++++ AUSGEWÄHLTER AUSSCHNITT ++++

„Unsere Patienten erzählen uns schreckliche Geschichten“

17.07.2016
Neuerliche Kämpfe in der Hauptstadt Juba - Bericht unseres Koordinators Ruben Pottier von vor Ort.
MSF Mobile Clinic in Juba, South Sudan
MSF
A Medecins Sans Frontieres (MSF) mobile clinic at St Theresa's Church in Juba, where 2,500 people are taking refuge. The team is focusing on those who are most in need of medical care, and have been treating hundreds people every day, with the main medical needs including malaria, malnutrition, diarrhea and respiratory tract infections. People in parts of Juba remain in urgent need of food, shelter, water and medical care.

Um den Jahrestag der Unabhängigkeit des Südsudan am 9. Juli brachen in der Hauptstadt Juba heftige Kämpfe aus. Teams von Ärzte ohne Grenzen waren und sind vor Ort – unter anderem mit mobilen medizinischen Teams. Ruben Pottier koordiniert die Hilfe und berichtet:

„Nach fünf Tagen heftiger Kämpfe, ist es jetzt der zweite ruhige Tag – man kann keine Schüsse hören. Der Waffenstillstand wird in dem Sinne respektiert, dass die militarisierten Gruppen sich nicht bekämpfen. Aber es wird immer noch viel geschossen und geplündert. Laut unseren Patienten und unseren südsudanesischen Mitarbeitern gibt es einen Teil der Stadt, der noch immer sehr unsicher ist.

Die Menschen mussten aus ihren Häusern fliehen und haben Angst zurückzugehen. Ihre Häuser wurden geplündert, und sie haben alles verloren. Einige Geflüchtete, die beschlossen hatten zurückzugehen, haben gesehen, dass alles gestohlen wurde. Also sind sie zurück zur Sankt Theresa-Kirche gekommen, im Süden von Juba, wo wir mobile Sprechstunden anbieten. Die Menschen brauchen vor allem Nahrung, Unterkünfte, Wasser, sanitäre Anlagen und erste medizinische Versorgung.

Viele haben ihre Familien verloren

Gestern haben wir rund 150 Menschen behandelt, heute waren es 377. Wir haben auch Kinder auf Mangelernährung untersucht und denen therapeutische Nahrung zur Verfügung gestellt, die stark oder akut mangelernährt sind.

++++ VORLIEGENDES MATERIAL ++++

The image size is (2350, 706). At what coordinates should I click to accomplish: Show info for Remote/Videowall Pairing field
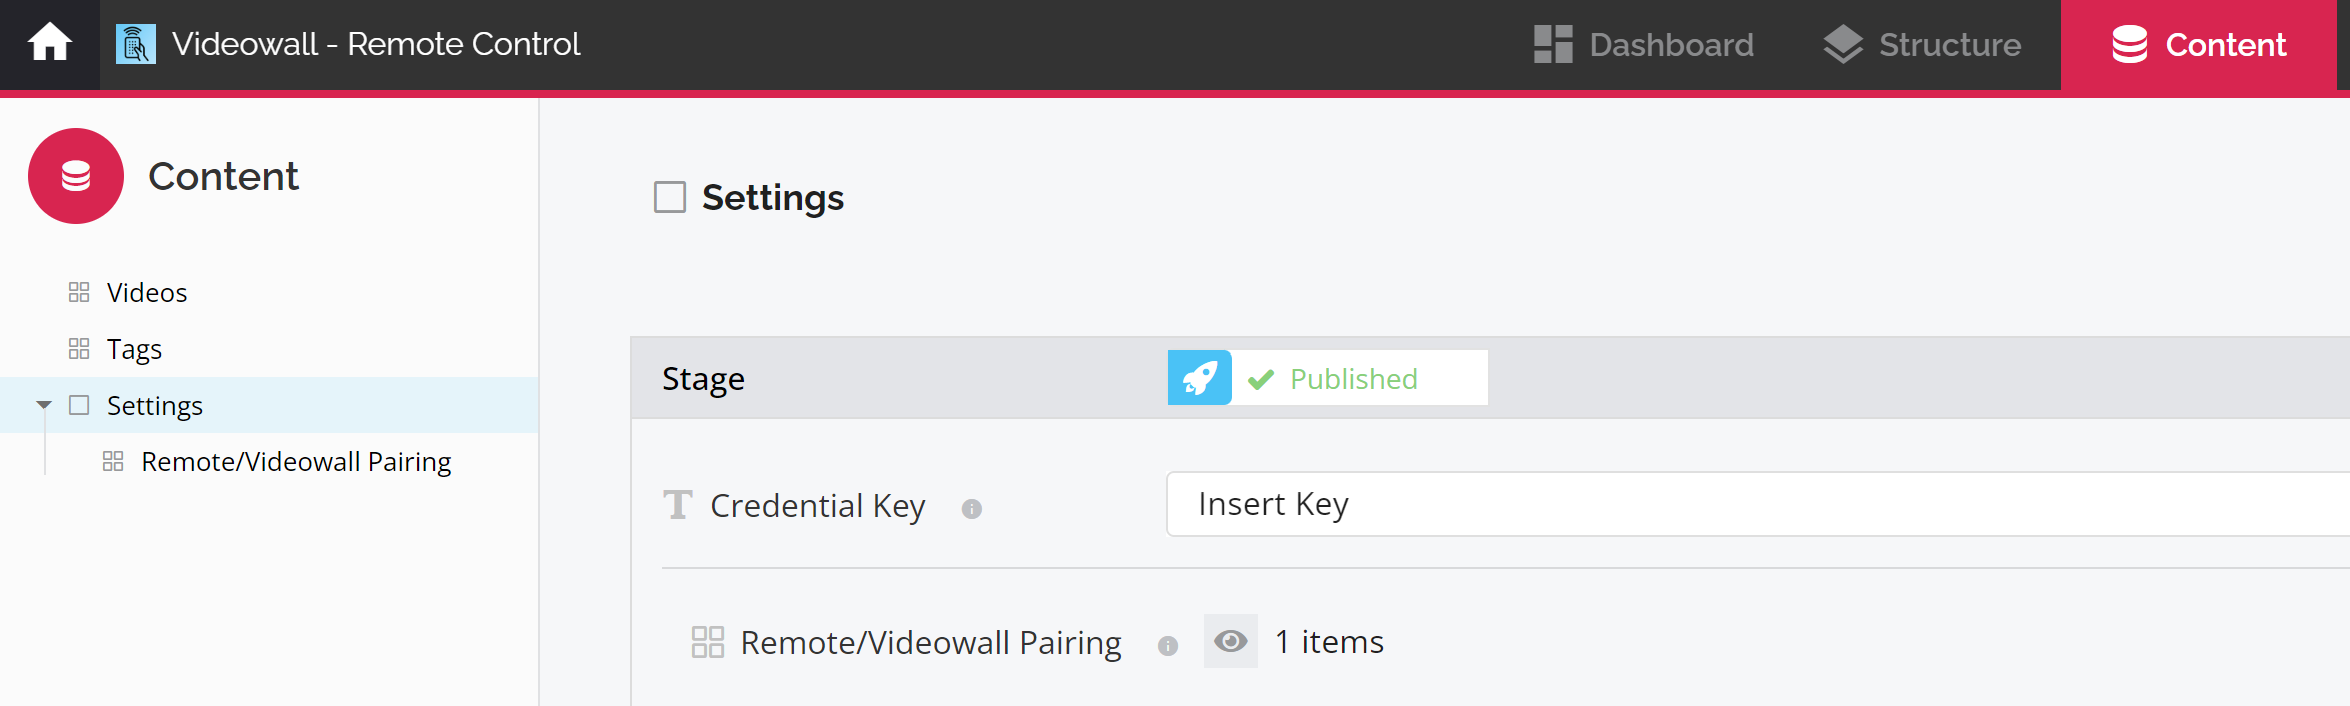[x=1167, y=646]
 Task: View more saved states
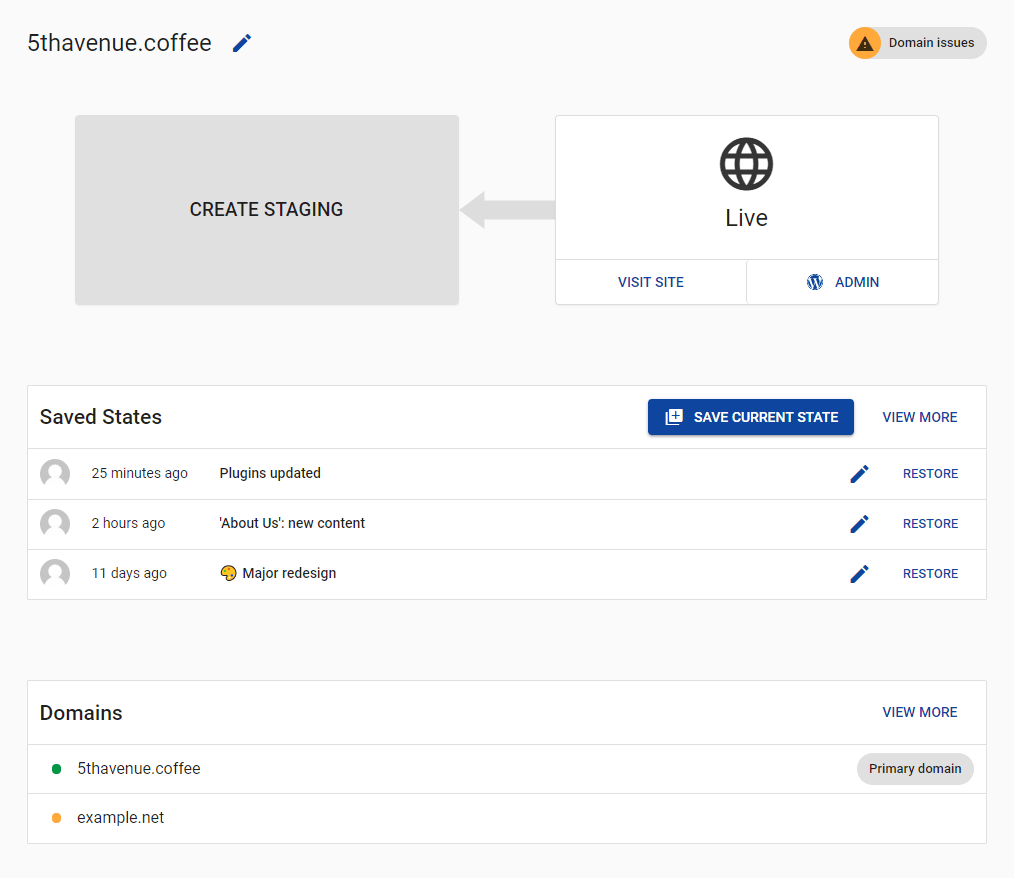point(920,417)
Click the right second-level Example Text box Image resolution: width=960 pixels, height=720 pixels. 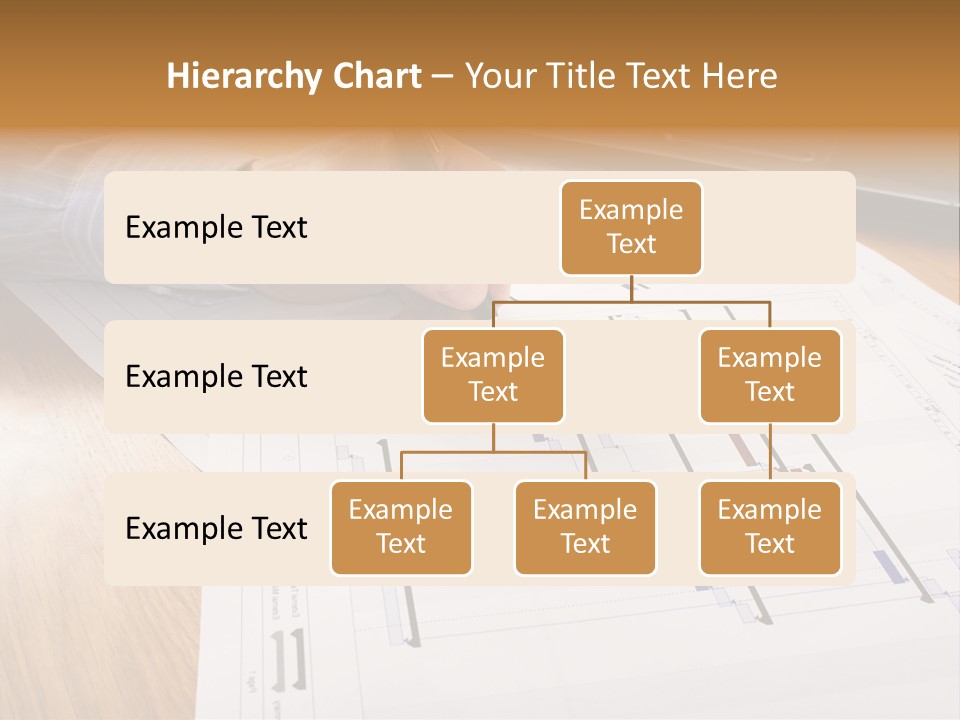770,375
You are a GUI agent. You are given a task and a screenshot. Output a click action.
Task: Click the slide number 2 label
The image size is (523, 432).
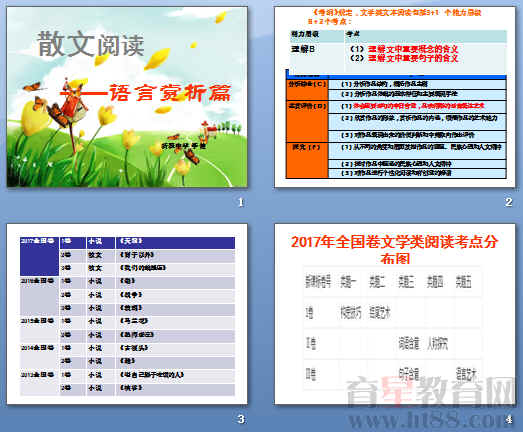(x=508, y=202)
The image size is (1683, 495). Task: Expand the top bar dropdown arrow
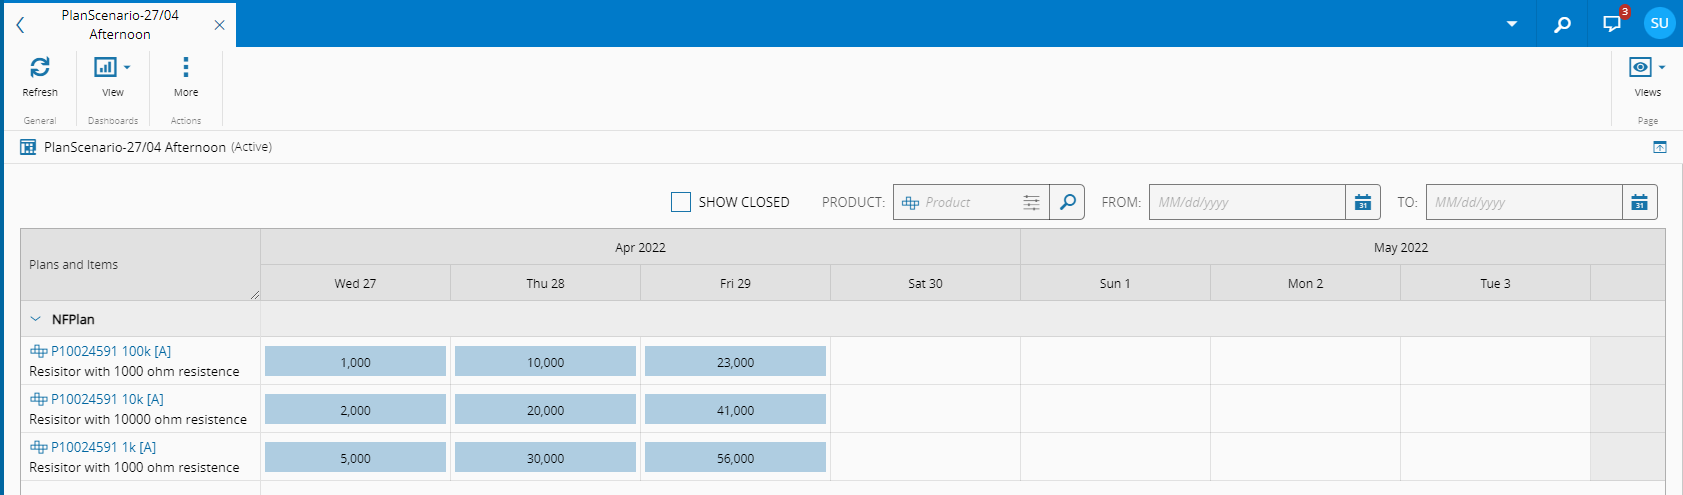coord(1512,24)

++++

◆ DEINE AUFGABE: Übersetze aus dem Bericht über die Kämpfe in Juba diesen Satz ins Englische: „Gestern haben wir rund 150 Menschen behandelt, heute waren es 377.“

◆ ANTWORT ZUR AUFGABE: Yesterday we treated around 150 people; today it was 377.